A physical examination of the right shoulder and arm revealed the following limitations on the motion of the right arm: an eighty degree flexion, a 50% glenohumeral motion, and a thirty to forty degree external rotation. He could move his right hand behind his back only as far as his waist line instead of the shoulder blade level (N.T. 472-474). The doctor felt that "with the heart attacks and the forced rest, he (plaintiff) apparently has aggravated this condition to some degree and that now he has a rather severe adhesive capsulitis (restriction of motion) of the right shoulder." (N.T. 474).

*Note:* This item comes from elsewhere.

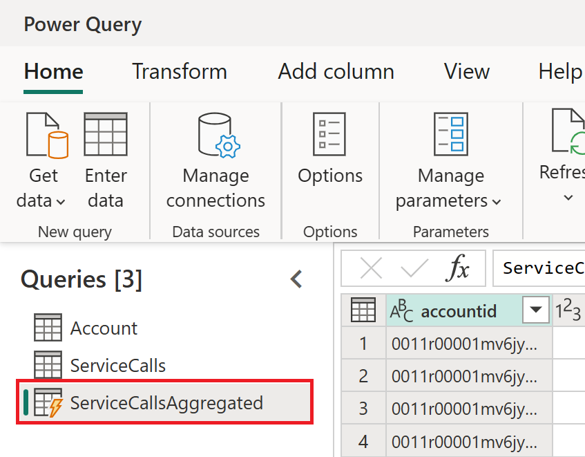Expand the Get data dropdown arrow
This screenshot has height=457, width=585.
point(61,202)
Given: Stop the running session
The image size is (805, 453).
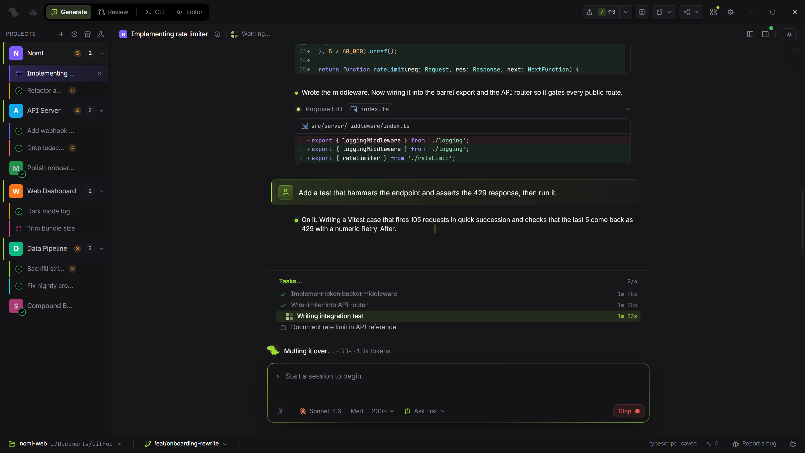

It was Doctor Corn's opinion, that the orthopedic injuries of plaintiff were caused by the accident of 1963 and that the residual limitation of motion of his right arm was permanent, and that he would need medical care in the future. (N.T. 485-486).
The testimony of Doctor David Gelfand (N.T. 505-547), a specialist in the diagnosis and treatment of the heart and blood vessels, may be summarized as follows: He first saw plaintiff on February 3, 1968 at which time plaintiff complained of chest pains below the breast bone, shortness of breath on slight exertion and weakness and fatigue. Plaintiff had been admitted to the Coaldale State Hospital on September 18, 1966, where the diagnosis was a heart attack. He was readmitted to that same hospital on January 23, 1967. Doctor Gelfand gave plaintiff a physical examination, a fluoroscopic examination and an electrocardiogram. As a result of that examination his diagnosis was arteriosclerotic heart disease, coronary sclerosis with occlusion and anginal syndrome.

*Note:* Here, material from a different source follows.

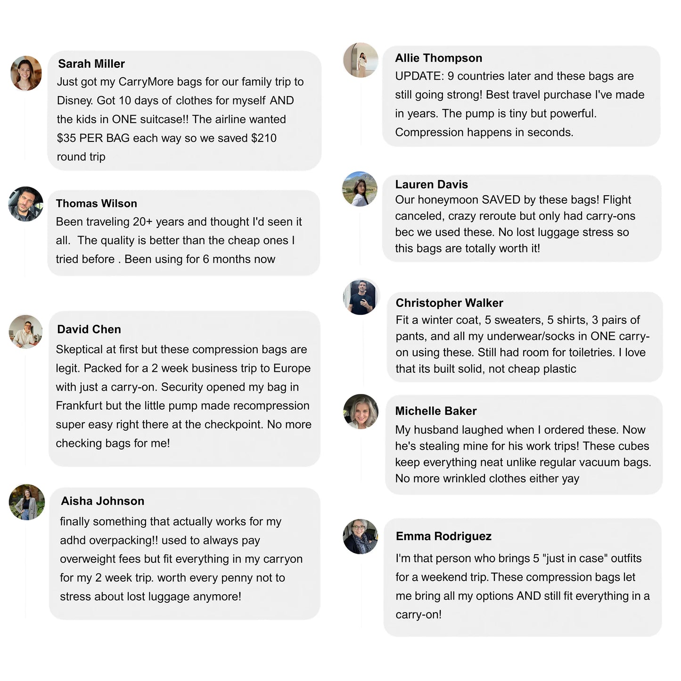Open David Chen's profile picture
This screenshot has height=681, width=681.
tap(26, 332)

At a second visit on March 20, 1968, plaintiff complained of marked shortness of breath, of substernal pressure on slight exertion, pain in the right shoulder and of inability to raise his right arm. He was quite nervous and used Anacin and Aspirin constantly. He was given a physical examination similar to that of the first visit (N.T. 518-519).
The last time he saw plaintiff was on October 4, 1968, at which time he conducted the same type of physical examination as before (N.T. 519-520).
Doctor Gelfand gave his opinion as follows: "It is my opinion that the accident of December 15, 1963, has aggravated the physical condition of Mr. Fuhrman and precipitated the symptomatic phase of coronary artery disease manifested by the appearance of anginal syndrome. The coronary artery disease was progressive in nature and culminated in an acute myocardial infarction on September 18, 1966 (N.T. 515)." And again upon further questioning Doctor Gelfand stated:
"It is my opinion that the accident of December 15, 1963 did injure - did certainly cause the fractures which I described - and in addition gave rise to a bruise on heart muscle, a cardiac contusion as the result of the fracture, of the depressed fracture, of the breast bone.
"You must know that the heart lies immediately below, behind the breast bone, and in order to have - this must have been a tremendous force to cause a fracture in this particular area. You must remember that this is a very flat thick bone, and that this fracture was indeed depressed, and that this caused a bruise to the heart muscle which gave rise to his angina pectoris, and once this occurs, this injury to the heart muscle, you have a relentless progression of events which indeed culminate in his heart attack in September 1966, and therefore it is my opinion that the accident which he sustained in December 1963 is the cause of his present physical disability, not only from the fractures but also with regard to the heart itself." (N.T. 528-529).